--- Given entries ---

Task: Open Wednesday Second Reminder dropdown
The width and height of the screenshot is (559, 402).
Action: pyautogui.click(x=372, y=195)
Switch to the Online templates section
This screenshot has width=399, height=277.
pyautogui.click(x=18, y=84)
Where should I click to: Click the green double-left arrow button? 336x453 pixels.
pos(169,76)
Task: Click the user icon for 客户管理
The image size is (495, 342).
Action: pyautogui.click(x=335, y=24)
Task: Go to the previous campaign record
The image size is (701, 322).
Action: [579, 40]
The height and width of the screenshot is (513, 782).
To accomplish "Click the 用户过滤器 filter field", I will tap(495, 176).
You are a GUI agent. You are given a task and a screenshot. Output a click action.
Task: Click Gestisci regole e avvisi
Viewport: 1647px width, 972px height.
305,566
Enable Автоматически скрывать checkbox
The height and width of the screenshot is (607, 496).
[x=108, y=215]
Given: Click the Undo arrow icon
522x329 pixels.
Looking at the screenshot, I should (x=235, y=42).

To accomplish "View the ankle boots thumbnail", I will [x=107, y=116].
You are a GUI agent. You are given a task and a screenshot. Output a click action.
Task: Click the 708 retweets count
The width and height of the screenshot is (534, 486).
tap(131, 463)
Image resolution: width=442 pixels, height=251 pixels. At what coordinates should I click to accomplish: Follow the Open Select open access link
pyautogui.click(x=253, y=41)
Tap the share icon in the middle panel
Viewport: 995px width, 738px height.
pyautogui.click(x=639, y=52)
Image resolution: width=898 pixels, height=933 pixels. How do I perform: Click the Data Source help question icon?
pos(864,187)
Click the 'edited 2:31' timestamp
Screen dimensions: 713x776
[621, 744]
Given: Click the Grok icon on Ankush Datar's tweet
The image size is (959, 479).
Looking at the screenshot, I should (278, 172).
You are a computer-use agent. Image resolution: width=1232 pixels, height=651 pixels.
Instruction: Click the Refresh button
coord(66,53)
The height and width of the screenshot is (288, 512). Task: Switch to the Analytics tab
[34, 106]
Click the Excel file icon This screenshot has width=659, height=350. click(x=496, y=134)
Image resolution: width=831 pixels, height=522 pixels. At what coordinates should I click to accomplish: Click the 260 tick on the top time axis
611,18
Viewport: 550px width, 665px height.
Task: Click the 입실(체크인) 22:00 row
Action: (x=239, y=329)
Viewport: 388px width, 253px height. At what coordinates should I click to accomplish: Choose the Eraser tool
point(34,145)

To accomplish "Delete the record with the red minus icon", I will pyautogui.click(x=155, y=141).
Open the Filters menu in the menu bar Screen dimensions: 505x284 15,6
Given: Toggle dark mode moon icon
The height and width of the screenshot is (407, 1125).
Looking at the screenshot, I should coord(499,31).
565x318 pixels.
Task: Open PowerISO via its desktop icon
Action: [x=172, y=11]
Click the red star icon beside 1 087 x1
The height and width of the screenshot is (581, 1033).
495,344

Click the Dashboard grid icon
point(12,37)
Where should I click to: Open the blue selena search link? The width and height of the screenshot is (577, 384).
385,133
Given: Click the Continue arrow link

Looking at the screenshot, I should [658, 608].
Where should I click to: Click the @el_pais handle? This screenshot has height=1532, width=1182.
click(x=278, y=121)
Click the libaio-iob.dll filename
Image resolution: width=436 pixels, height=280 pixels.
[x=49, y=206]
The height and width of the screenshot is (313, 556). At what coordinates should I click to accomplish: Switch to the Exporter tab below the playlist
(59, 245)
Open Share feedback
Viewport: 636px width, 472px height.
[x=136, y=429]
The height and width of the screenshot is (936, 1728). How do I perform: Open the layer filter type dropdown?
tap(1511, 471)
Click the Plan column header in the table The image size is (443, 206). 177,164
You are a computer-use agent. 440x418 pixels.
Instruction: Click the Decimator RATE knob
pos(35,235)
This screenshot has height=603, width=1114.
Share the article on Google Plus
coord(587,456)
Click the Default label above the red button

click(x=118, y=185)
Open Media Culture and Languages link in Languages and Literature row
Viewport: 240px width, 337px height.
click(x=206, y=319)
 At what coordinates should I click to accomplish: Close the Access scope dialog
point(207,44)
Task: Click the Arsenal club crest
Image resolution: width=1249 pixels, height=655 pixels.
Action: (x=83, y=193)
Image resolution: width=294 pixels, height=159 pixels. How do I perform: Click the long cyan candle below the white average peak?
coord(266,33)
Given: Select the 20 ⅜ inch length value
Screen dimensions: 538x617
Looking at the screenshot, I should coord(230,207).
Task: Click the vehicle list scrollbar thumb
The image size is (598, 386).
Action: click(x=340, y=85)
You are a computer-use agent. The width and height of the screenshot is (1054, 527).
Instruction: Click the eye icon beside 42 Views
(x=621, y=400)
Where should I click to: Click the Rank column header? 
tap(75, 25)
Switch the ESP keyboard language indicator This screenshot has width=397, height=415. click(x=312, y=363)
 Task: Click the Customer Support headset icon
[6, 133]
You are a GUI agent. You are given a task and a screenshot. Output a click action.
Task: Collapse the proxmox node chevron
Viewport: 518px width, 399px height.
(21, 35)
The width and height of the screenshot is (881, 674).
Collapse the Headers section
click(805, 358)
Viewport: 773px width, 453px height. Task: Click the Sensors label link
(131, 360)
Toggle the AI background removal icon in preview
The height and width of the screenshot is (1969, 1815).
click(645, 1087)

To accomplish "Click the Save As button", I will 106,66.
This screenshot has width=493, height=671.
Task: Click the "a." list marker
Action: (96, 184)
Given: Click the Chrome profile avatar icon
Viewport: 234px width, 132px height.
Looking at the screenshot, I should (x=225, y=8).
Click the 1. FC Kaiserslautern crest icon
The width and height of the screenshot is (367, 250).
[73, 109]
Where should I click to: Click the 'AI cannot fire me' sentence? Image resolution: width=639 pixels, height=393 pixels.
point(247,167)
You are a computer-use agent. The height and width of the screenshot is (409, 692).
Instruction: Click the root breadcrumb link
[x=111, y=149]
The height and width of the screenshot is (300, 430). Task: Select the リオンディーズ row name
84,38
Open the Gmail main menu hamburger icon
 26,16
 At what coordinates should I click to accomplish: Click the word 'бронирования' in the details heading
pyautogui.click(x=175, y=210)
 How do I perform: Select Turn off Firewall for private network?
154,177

---

◆ Task description:
Only lines containing the word "Toggle" should appear in the answer, and every such line from the records above must be there.

◆ Response for this exercise:
Given: Toggle dark mode moon icon
Toggle the AI background removal icon in preview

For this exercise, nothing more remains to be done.